Task directions:
Wherever the word "click" appears in a line of the data, that line should be copied.

Saved entries
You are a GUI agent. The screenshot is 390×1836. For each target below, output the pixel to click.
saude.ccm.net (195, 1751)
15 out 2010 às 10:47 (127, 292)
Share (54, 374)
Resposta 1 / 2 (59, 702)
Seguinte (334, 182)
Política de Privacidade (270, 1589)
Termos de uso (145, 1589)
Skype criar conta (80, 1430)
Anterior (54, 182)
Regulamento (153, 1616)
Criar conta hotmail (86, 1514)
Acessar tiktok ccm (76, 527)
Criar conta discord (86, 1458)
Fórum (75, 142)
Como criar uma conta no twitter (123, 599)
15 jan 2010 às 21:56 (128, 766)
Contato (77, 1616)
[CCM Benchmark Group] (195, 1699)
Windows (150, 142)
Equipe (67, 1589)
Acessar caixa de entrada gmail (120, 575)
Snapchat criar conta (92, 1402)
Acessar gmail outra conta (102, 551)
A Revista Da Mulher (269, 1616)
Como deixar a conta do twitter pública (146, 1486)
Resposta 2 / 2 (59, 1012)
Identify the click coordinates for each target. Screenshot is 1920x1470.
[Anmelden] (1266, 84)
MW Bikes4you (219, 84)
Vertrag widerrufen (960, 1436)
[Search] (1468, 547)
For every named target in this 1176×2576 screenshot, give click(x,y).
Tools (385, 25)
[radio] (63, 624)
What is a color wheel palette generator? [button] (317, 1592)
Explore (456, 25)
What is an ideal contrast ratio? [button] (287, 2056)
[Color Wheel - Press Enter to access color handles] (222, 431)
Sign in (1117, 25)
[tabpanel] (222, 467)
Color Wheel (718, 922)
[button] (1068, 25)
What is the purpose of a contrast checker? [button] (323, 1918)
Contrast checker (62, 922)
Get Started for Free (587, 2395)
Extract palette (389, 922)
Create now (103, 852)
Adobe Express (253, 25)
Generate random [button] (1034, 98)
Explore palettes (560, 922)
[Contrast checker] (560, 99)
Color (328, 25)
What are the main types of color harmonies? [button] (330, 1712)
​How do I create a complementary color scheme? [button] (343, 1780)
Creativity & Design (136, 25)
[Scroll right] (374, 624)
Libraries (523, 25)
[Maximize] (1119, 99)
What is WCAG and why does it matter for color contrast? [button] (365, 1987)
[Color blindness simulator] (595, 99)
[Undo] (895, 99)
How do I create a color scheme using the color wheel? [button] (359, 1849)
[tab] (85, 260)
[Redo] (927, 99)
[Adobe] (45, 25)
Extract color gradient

Written answer:
You are a GUI agent. The screenshot is 390×1836. For each target below, output the pixel to click.
Identify the click coordinates for each target. Screenshot is 1920x1470.
For every named target in this 1176×2576 screenshot, give click(x,y).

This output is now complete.